Do not take tranexamic acid:
  • before the start of menstruation.
  • If you are a woman >45 years of age 
  • If you are allergic to tranexamic acid or any of the ingredients of this medicine
Do not continue tranexamic acid and consult your doctor If you experience skin rashes or other serious symptoms like swelling of face, lips and throat causing breathlessness or difficulty swallowing, as this may denote allergy. 
  • Consult your  doctor if menstrual bleeding is not reduced after three menstrual cycles.
  • To be sure this medication is not causing harmful effects, your vision may need to be tested while you are using tranexamic acid. Follow your doctor's instructions.

Frequently asked questions for NEXI

Tranexamic Acid

Q. Is tranexamic acid a NSAID/steroid/a blood thinner/painkiller?
No, tranexamic acid belongs to a class of medications called antifibrinolytic, which are used to prevent the breakdown of blood clots in the body, thereby reducing bleeding.
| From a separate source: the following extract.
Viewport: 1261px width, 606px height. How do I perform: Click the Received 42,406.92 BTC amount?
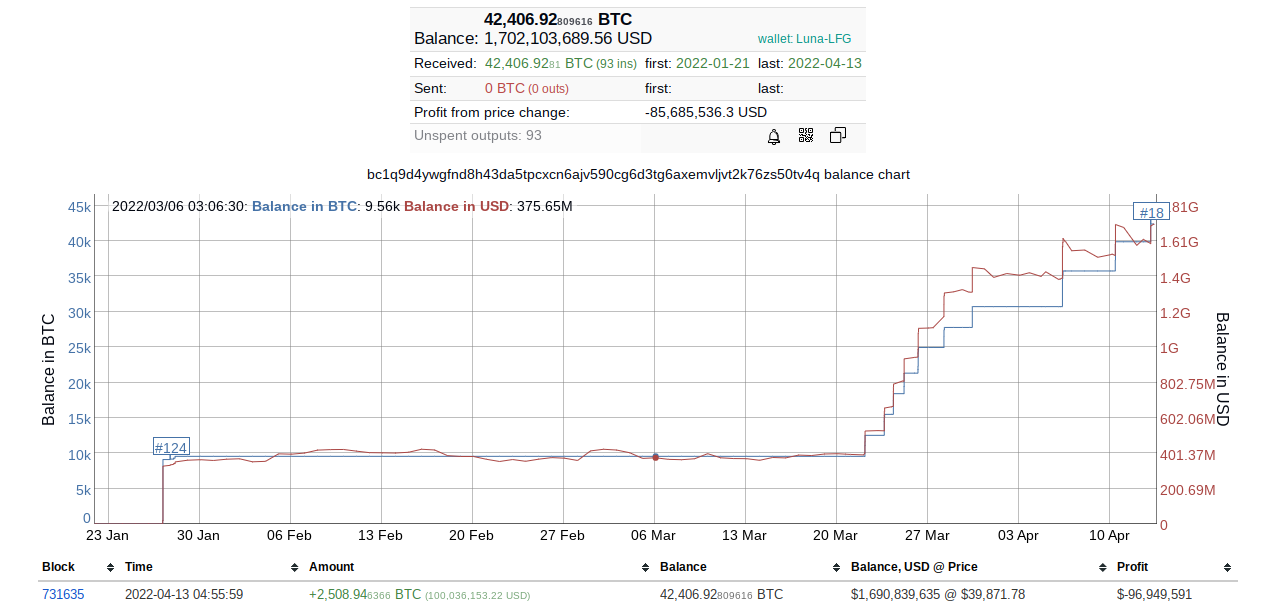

It is not an NSAID, steroid, blood thinner, or pain-killer.
Q. Is tranexamic acid an over the counter drug?
No, it is available as a prescription drug.
Q. Is tranexamic acid FDA approved?
Yes, tranexamic acid is approved by FDA, and marketed in most countries.
Q. Can I take tranexamic acid with ibuprofen/ paracetamol/ Cerazette (progesterone alone contraceptive pill)/ norethisterone/ mefanamic acid/ diclofenac/ Provera (medroxyprogesterone) /antibiotics?
Cerazette (progesterone alone contraceptive pill)/ norethisterone/ Provera (medroxyprogesterone) are contraindicated with tranexamic acid. No clinically observed drug interaction has been reported with paracetamol, ibuprofen or diclofenac. Please consult your doctor when using concomitantly.
Q. How long can I take Tranexamic acid?
It is advisable to take this drug only till prescribed by the doctor.
Q. Does tranexamic acid stop period/ period pain?
Tranexamic acid helps to reduce excessive bleeding during heavy menstrual cycle. It may not reduce the pain associated with periods.
Q. Does tranexamic acid affect ovulation/fertility/ heels cramp/cause a blood clot/ stop bleeding?
Tranexamic acid helps to reduce excessive bleeding during heavy menstrual cycle. It does not reduce fertility or ovulation, and is not known to cause leg cramps or, blood clot. Always follow your doctor’s advice regarding its use.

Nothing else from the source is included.